* **PROBLEM STATEMENT**: For each record that follows, give it back exactly, with no pictures included.

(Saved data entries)
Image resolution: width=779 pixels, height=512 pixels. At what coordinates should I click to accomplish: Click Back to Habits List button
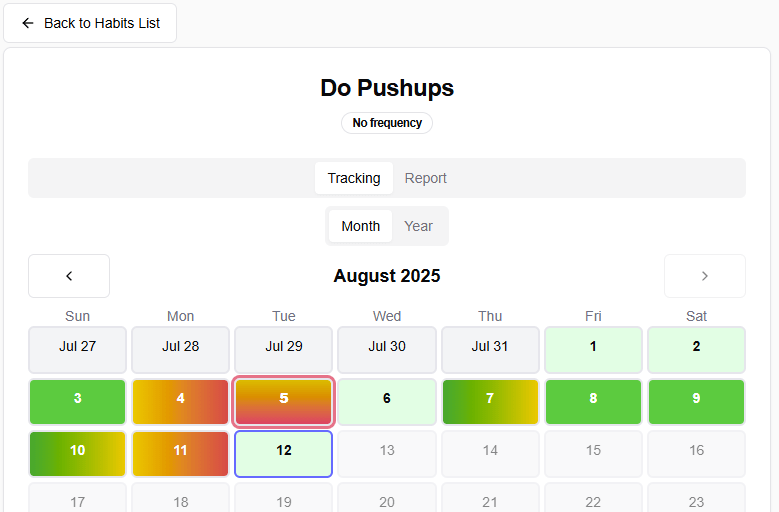[90, 23]
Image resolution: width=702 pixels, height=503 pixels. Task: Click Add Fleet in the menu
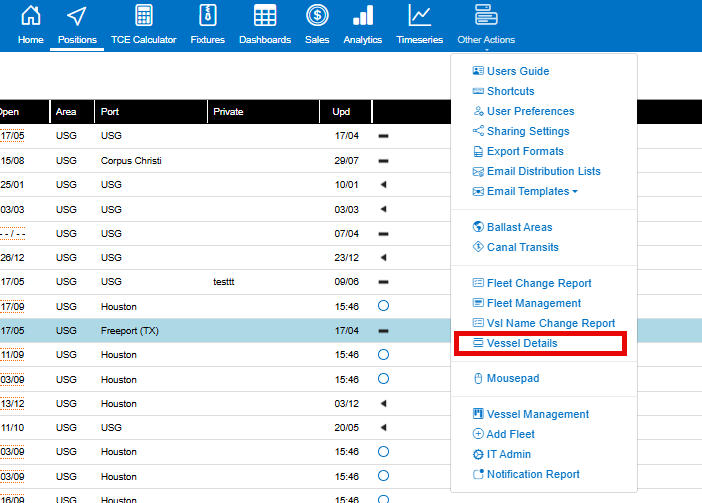(510, 434)
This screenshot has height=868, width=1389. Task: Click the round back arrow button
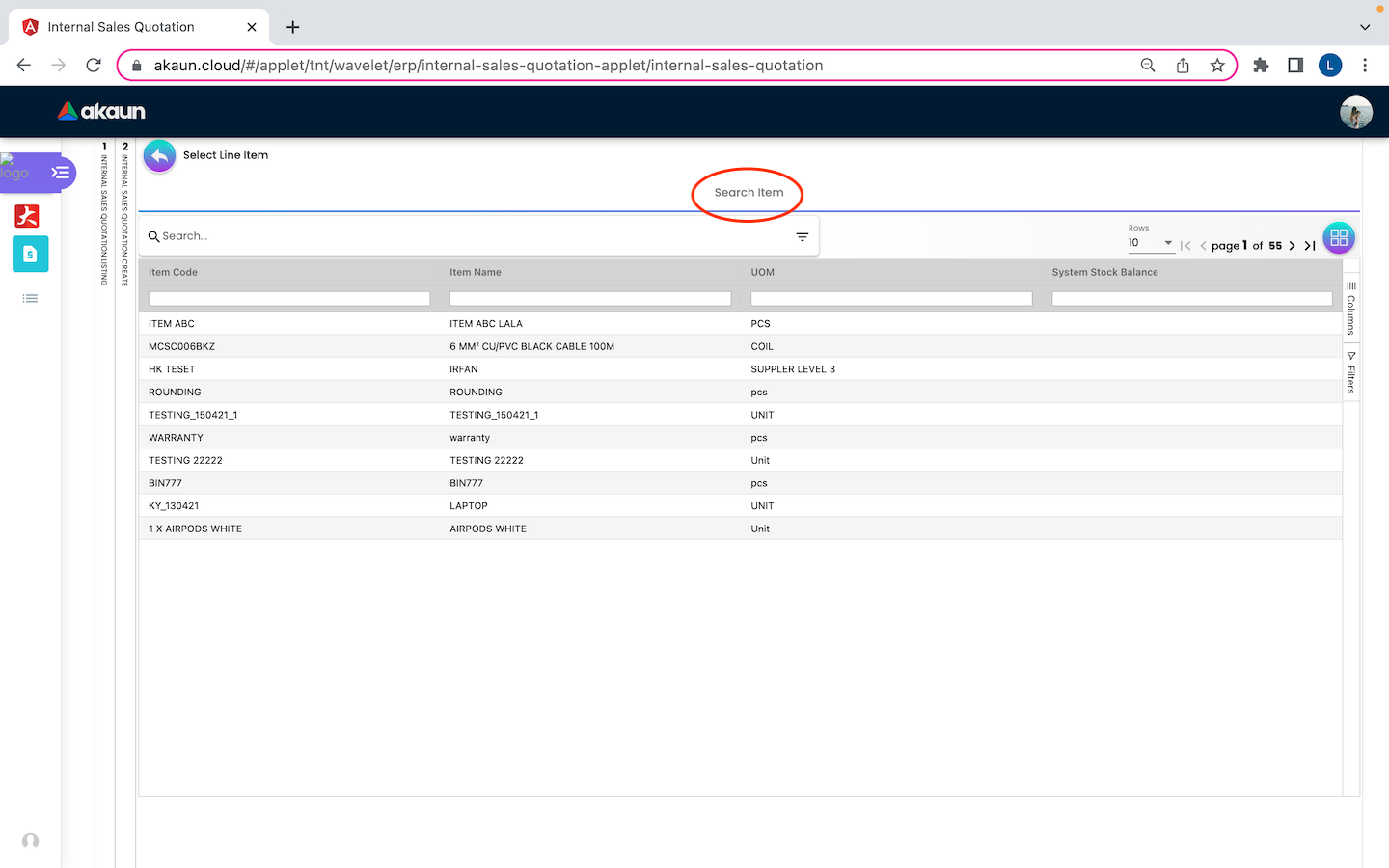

* **RESPONSE BELOW**:
Image resolution: width=779 pixels, height=512 pixels. At what coordinates should I click to accomplish: Click Back to Habits List button
[90, 23]
Image resolution: width=702 pixels, height=503 pixels. Task: Click Add Fleet in the menu
(510, 434)
This screenshot has height=868, width=1389. Task: Click the round back arrow button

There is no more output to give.